Ex-Betriebsratschef lobt kulturelle Entspannung
"Aus Sicht der Belegschaft hat er die Herausforderungen unter dem Strich gut gemeistert", sagt Michael Brecht, der zwischen 2014 und 2021 Vorsitzender des Gesamtbetriebsrats von Daimler war. "Er hat auf jeden Fall für eine kulturelle Entspannung im Unternehmen gesorgt. Dazu zähle ich auch das Verhältnis zur Arbeitnehmervertretung." Die Marke habe unter seiner Führung wieder an Strahlkraft gewonnen. Daimler sei sicherlich etwas später als andere in die E-Mobilität eingestiegen. Rückblickend sei das aber nicht schlecht gewesen, heute sei das Unternehmen gut dabei. "Da ist er zu Unrecht kritisiert worden", sagt Brecht.

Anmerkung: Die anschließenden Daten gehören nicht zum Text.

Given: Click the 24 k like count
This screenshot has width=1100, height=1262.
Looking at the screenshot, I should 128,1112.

Ende April dieses Jahres gab sich Zetsche zufrieden: "Mir geht es rundherum prima." Er erzählt von seinem Engagement für eine Organisation, die sich für den Erhalt der Biodiversität in Afrika einsetze. Beim Reisekonzern Tui ist er Aufsichtsratsvorsitzender. Auch beim Flugtaxi-Hersteller Volocopter und bei Aldi Süd ist seine Expertise gefragt. Zudem ist er als Investor tätig.

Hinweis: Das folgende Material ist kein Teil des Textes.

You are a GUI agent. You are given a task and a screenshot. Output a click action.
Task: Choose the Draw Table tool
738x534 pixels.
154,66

Ansonsten mache er nichts Spektakuläres, er verbringe gerne Zeit mit seiner Familie, laufe gerne und habe Spaß in der Natur. Er schaue nach wie vor die Rennen im Motorsport und drücke dem VfB Stuttgart weiter die Daumen – das habe sich nicht verändert.
Optisch hat Zetsche sich durchaus verändert. Zum markanten Schnauzer hat sich ein Vollbart gesellt. In der Familie scheint das gut anzukommen: "Meine Frau hat mir untersagt, den Bart wieder abzurasieren."